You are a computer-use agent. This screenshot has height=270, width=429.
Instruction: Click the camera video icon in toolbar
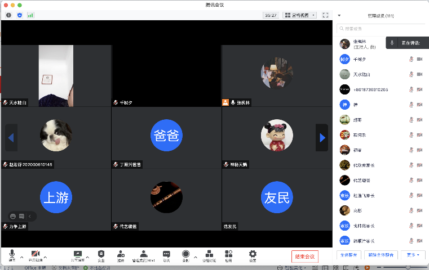pyautogui.click(x=36, y=254)
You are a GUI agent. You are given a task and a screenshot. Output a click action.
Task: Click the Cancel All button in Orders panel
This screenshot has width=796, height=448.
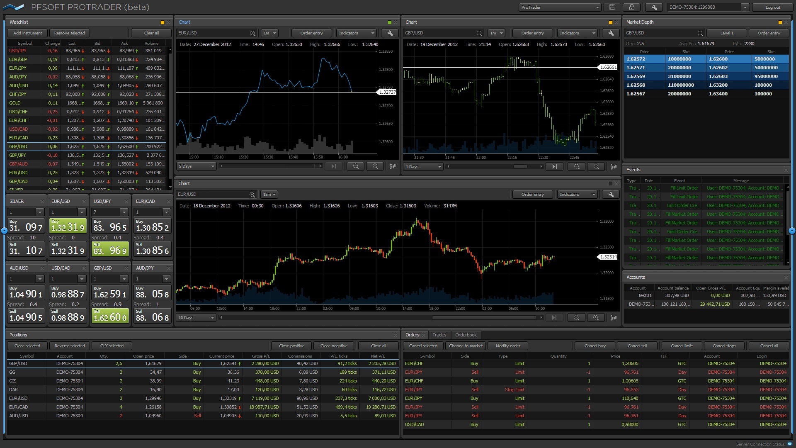point(769,345)
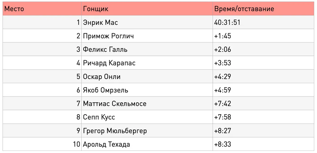The image size is (317, 153).
Task: Select rider Арольд Техада
Action: pos(106,145)
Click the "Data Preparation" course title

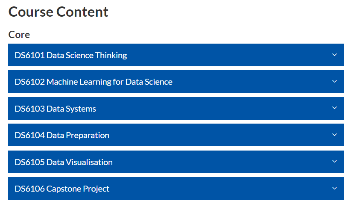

· · · ·

→ WHAT IS NEEDED
Where the string "agent" appears in a line of the listing, copy that line.

→ WRITTEN RESPONSE
You are a computer-use agent. This screenshot has height=270, width=429.
You are a GUI agent. You are given a task and a screenshot. Output a click action.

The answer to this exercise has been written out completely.